> _Set task A_
In the NBT forum thread, which car model has the NBT unit been retrofitted into?
> _Set task B_
Retype the NBT forum thread starting with "If I will run" and going on through "will be safety?".
> _Set task C_
Write the next part of the NBT forum thread, starting after its final line.
──────── Text segment
# NBT and HU Tool



## maciek.mr (Aug 22, 2020)

Hi,

I have NBT retrofitted into E70. Initially FDL coded, but now I wish to enable some additional functions, like bmw apps.
I have generated certificates by hu_tool (2.6 pre) and a bin file for USB.
Knowing the process to load certificates via e-sys, I would like to know if the generated *.bin file is secure to execute on my NBT_HU (v.31)?

Files attached.

I would like to keep the original VIN of NBT (WBAKS410300H66443) without virginise it. I have backup all certificates from NBT.
If I will run .bin file, does it will not brick my NBT?


The NBT has a software from 2015. Is there any other step to be executed to ensure the process will be safety?
Any advice will be grateful.

best regards

M.


----------



## shawnsheridan (Jan 10, 2009)

If you have NBT in an E70, you are using an Adapter module for activation and Donor OEM FSC COdes frmo other vIN or car VIN matching non OEM ones like that from HUTool. It would be odd that it did not already have a BMW Apps FSC Code. Did you check 9C FSC Status with E-Sys?


----------



## maciek.mr (Aug 22, 2020)

Hi,

It is used the donor vin, as I see in fsc status:
--> Read the state from "1" ECU(s) <--

HU_NBT[DiagAddress=99(0x63)]
*WBAKS410300H66443*
RootCertStatus accepted
SWSigStatus accepted
SWTApplications
----------
AppID 158(0x9E)
UpgradeIndex 1(0x01)
SWTType SWTclassic full
FSCStatus accepted
FSCCertStatus accepted
----------
AppID 160(0xA0)
UpgradeIndex 1(0x01)
SWTType SWTclassic full
FSCStatus accepted
FSCCertStatus accepted
----------
AppID 222(0xDE)
UpgradeIndex 1(0x01)
SWTType SWTclassic full
FSCStatus accepted
FSCCertStatus accepted
----------
AppID 111(0x6F)
UpgradeIndex 1(0x01)
SWTType SWTclassic full
FSCStatus not available
FSCCertStatus accepted
----------
AppID 159(0x9F)
UpgradeIndex 1(0x01)
SWTType SWTclassic full
FSCStatus accepted
FSCCertStatus accepted
----------
*AppID 156(0x9C)
UpgradeIndex 1(0x01)
SWTType SWTclassic full
FSCStatus not available
FSCCertStatus accepted*
----------
AppID 229(0xE5)
UpgradeIndex 1(0x01)
────────────────
──────── Source excerpt
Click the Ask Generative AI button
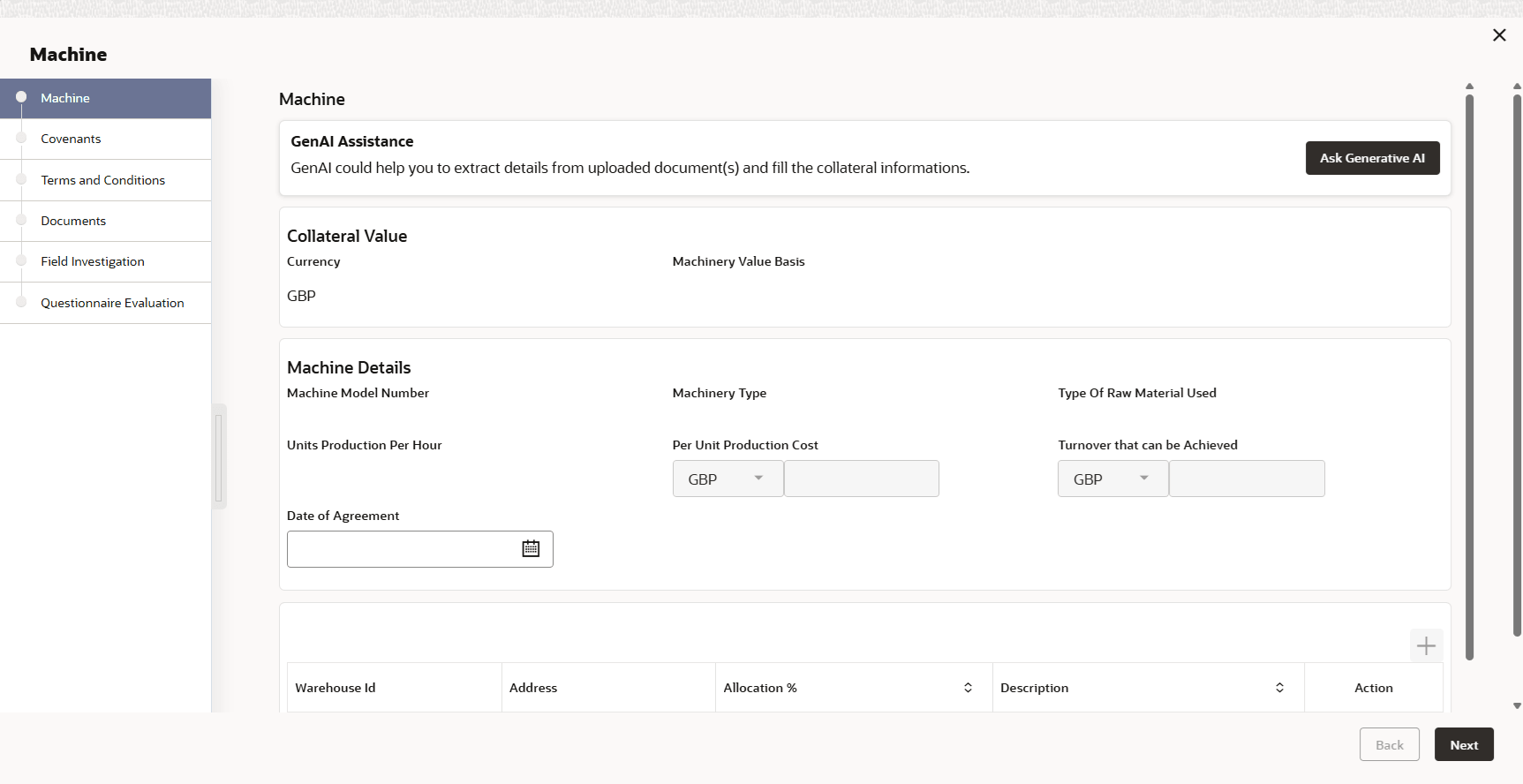The width and height of the screenshot is (1523, 784). [1372, 158]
────────────────
> _Task output A_
An E70.

> _Task output B_
If I will run .bin file, does it will not brick my NBT?


The NBT has a software from 2015. Is there any other step to be executed to ensure the process will be safety?

> _Task output C_
SWTType SWTclassic full
FSCStatus not available
FSCCertStatus accepted
----------
AppID 169(0xA9)
UpgradeIndex 74(0x4A)
SWTType SWTshort
FSCStatus accepted
FSCCertStatus not available

So I have used HUTool with vin *0H66443 *to generate fsc certificates.
I'm using emulator which is not vin blocked. Trying to fdl code the nbt, but it says fsc not available.

best regards

M.


----------



## shawnsheridan (Jan 10, 2009)

You have Emualtor, so you can just load a different set of OEM FSC Codes that includes 9C, rather than patching NBT and using non-OEM FSC Codes.


----------



## maciek.mr (Aug 22, 2020)

What do you mean load different set of OEM FSC codes? Using different VIN? Where I can get this set of fsc codes?


----------



## shawnsheridan (Jan 10, 2009)

You currently use Donor OEM FSC Codes from VIN 0H66443. You can use a different set from other VIN that has 9C FSC code issued to it.


----------



## maciek.mr (Aug 22, 2020)

So I need to find others fsc codes set with another vin. Do I understand correctly? Any place you can advice to get these fsc codes?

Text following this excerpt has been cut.